Asbestos rally and demonstration by French and international asbestos victims’ groups in Paris, October 13, 2012.

By deciding not to intervene in a high-profile case brought by women who had been exposed to Johnson & Johnson’s asbestos-tainted talc-based baby powder, on June 2, 2021 the United States Supreme Court left in place a Missouri Court of Appeals ruling (2020) and a St. Louis jury verdict (2018) which had awarded 20 women dying or dead from ovarian cancer a total of $2.12 billion.3 Given the market penetration of Johnson & Johnson’s baby powder, the Court’s decision resounded around the world with coverage in newspaper articles, magazines, tv programs and via internet portals.

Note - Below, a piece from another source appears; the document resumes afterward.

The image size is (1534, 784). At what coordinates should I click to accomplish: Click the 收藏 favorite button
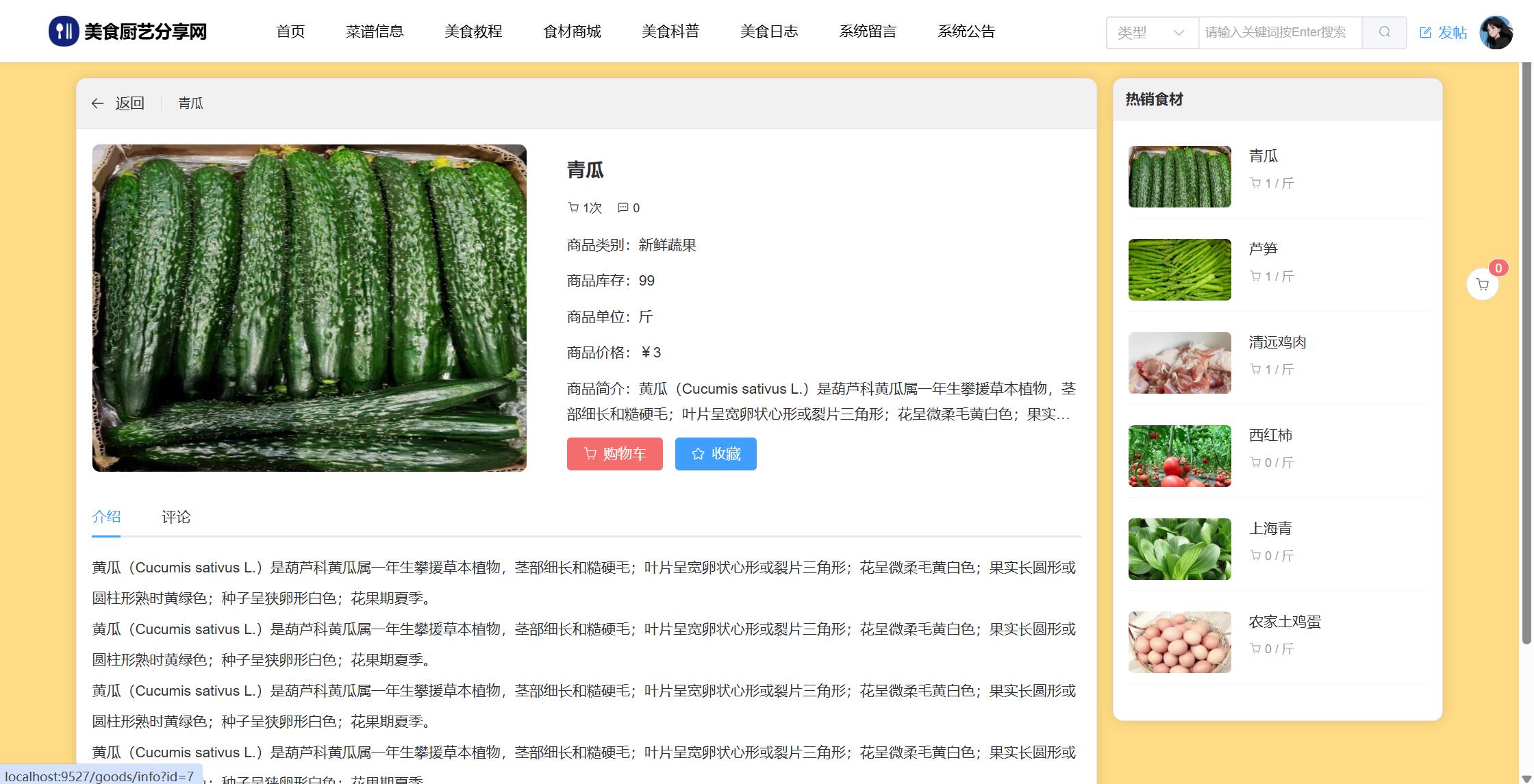[x=716, y=454]

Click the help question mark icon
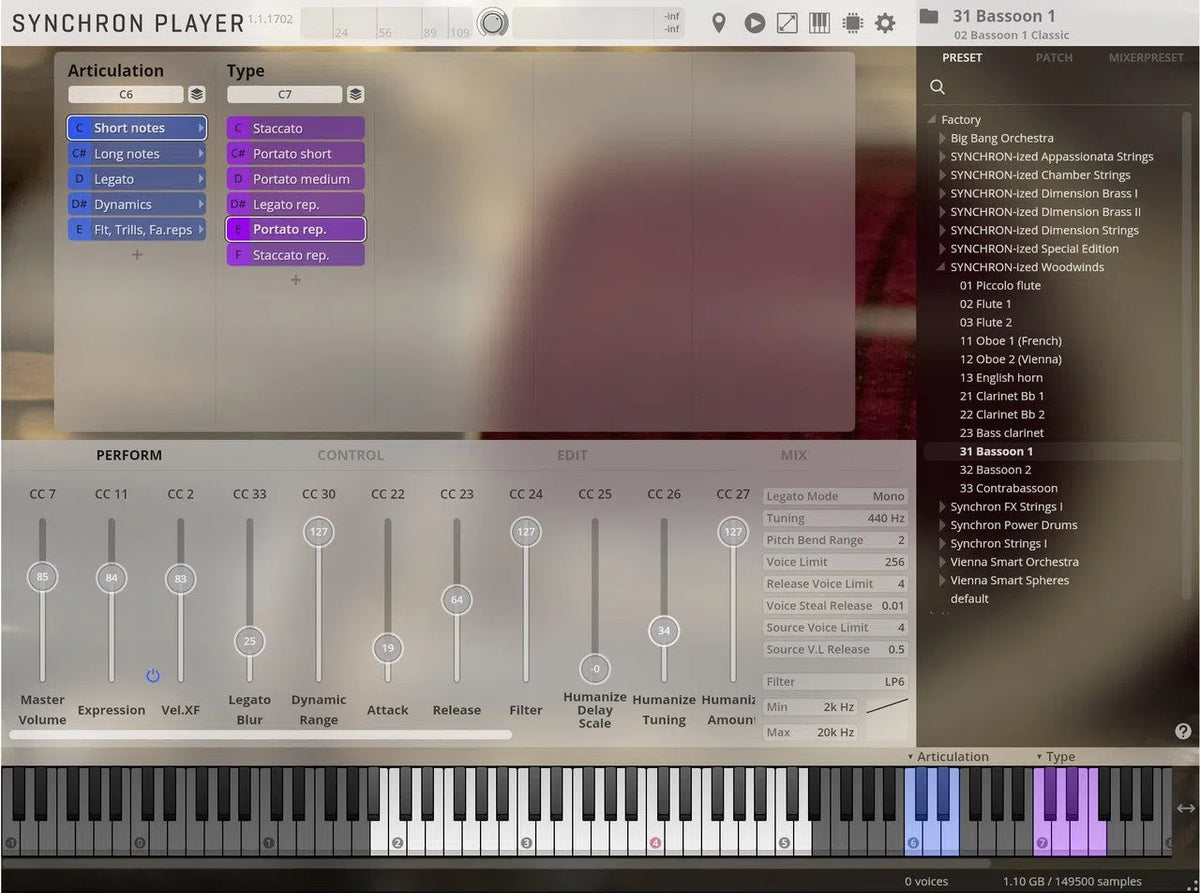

Just one month earlier, the Supreme Court of Japan had issued a plaintiffs’ verdict in its first unified asbestos judgment. The Court accepted arguments advanced by the legal team representing 500 claimants in class action lawsuits brought by asbestos-injured construction workers or family members at courts in Tokyo, Yokohama, Osaka and Kyoto and confirmed that the Government of Japan had been negligent in delaying action on the asbestos hazard and that manufacturers of building products were liable for damage done by occupational exposures to their asbestos-containing products. Seventy per cent of the claimants in the class actions had died of their injuries since the cases were brought. It is noteworthy that the right of self-employed construction workers to claim compensation for asbestos exposures was confirmed by the Supreme Court.4


Demonstration in Tokyo May 18, 2021. Photograph courtesy of Sugio Furuya.

The Court’s verdict had massive coverage in the Japanese media as well as the foreign press.

Concluding Thoughts

Brazilian citizens, French factory workers, US consumers and Japanese construction workers have all benefited from the decisions of Supreme Courts in their countries. Taken collectively, these landmark rulings demonstrate an increasing disquiet with national failures to address deadly asbestos legacies. Holding guilty parties to account for their misdeeds provides some solace to claimants and their families. One can but hope that Supreme Courts in other countries do likewise.

March 7, 2023


1 Brazil’s only chrysotile (white) asbestos mine was in the city of Minaçu in Goiás State. The mine was owned by SAMA Minerações Associadas, a subsidiary of Eternit, S.A.
Kazan-Allen, L. Brazil’s Asbestos Ban Upheld! February 25, 2023.

2 Usage illégal de l’amiante et atteinte à la dignité des salaries [Illegal use of asbestos and attack on the dignity of employees]. February 8, 2023.

3 Kazan-Allen, L. Victory for U.S. Ovarian Cancer Victims. June 3, 2021.

4 Kazan-Allen, L. Historic Victory for Japan’s Asbestos Victims. May 20, 2021.